French wine was the first foreign wine imported into China. In 1980, at the beginning of the reform and opening up, Rémy Martin ventured into China to set up the first joint-venture enterprise in Tianjin: the Dynasty (Wang Chao, 王朝) Wine Ltd., which was also the second joint-venture enterprise in China. Over the years, the company developed over 90 brands of alcoholic beverages, and its products won numerous awards both domestically and abroad.

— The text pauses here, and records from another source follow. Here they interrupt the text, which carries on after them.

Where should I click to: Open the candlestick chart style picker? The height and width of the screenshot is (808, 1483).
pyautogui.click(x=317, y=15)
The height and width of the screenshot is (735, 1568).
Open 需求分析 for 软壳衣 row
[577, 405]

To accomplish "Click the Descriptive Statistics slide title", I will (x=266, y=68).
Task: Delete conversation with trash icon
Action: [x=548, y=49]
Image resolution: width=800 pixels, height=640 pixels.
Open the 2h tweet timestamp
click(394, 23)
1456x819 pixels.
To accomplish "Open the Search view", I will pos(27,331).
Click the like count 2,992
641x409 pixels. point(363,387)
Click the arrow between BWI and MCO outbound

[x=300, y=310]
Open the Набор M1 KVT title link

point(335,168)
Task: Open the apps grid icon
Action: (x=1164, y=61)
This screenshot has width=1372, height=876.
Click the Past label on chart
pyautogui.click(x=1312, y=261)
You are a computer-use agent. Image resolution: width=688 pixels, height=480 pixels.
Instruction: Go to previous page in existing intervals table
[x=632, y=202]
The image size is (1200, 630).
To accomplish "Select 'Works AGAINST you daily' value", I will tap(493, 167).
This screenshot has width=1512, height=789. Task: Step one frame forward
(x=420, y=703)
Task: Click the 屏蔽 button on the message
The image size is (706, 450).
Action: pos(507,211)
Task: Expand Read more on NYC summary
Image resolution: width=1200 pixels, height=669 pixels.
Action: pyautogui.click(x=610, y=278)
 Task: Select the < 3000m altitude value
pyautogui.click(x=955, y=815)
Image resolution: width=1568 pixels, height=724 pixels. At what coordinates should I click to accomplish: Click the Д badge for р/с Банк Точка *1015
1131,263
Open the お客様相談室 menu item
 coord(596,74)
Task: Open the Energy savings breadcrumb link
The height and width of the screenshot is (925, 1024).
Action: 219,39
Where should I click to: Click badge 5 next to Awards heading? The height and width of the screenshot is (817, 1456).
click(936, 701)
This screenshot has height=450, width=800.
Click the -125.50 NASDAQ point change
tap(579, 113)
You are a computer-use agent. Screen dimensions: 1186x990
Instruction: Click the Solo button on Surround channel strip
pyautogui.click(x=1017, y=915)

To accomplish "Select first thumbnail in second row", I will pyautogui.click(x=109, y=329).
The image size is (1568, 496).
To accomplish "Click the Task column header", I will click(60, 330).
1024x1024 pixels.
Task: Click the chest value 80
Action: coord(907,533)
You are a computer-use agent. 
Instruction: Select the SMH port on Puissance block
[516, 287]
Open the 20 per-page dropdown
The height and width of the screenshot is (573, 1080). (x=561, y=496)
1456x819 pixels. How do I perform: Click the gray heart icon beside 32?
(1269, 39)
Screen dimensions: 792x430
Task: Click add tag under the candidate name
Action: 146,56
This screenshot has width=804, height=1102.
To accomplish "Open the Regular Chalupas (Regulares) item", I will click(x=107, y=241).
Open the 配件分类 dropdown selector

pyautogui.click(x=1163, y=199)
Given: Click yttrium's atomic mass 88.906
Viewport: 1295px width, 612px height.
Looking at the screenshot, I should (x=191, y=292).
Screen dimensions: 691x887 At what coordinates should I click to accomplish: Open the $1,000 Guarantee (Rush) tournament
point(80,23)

However, most of its products were exported abroad in the first two decades due to the low income of the local population, and it was not until after the year 2000 when the economic boom finally provided the domestic population with sufficient disposable income to support the domestic market; this relatively recent occurrence coincided with the increased popularity of French wine in China. Other companies, including China Great Wall Wine Co., Ltd, Suntime and Changyu, have also risen in prominence, and by 2005, 90% of grape wine produced was consumed locally.

Also, as globalization has brought China onto the international economic scene, so too has its winemaking industry come onto the international wine scene. China has a long tradition of the fermentation and distillation of Chinese wine, including all alcoholic beverages and not necessarily grape wine, but is one of the most recent participants in the globalization of wine that started years ago in Paris, when several countries such as Canada realized that they may be able to produce wines as good as most French wine.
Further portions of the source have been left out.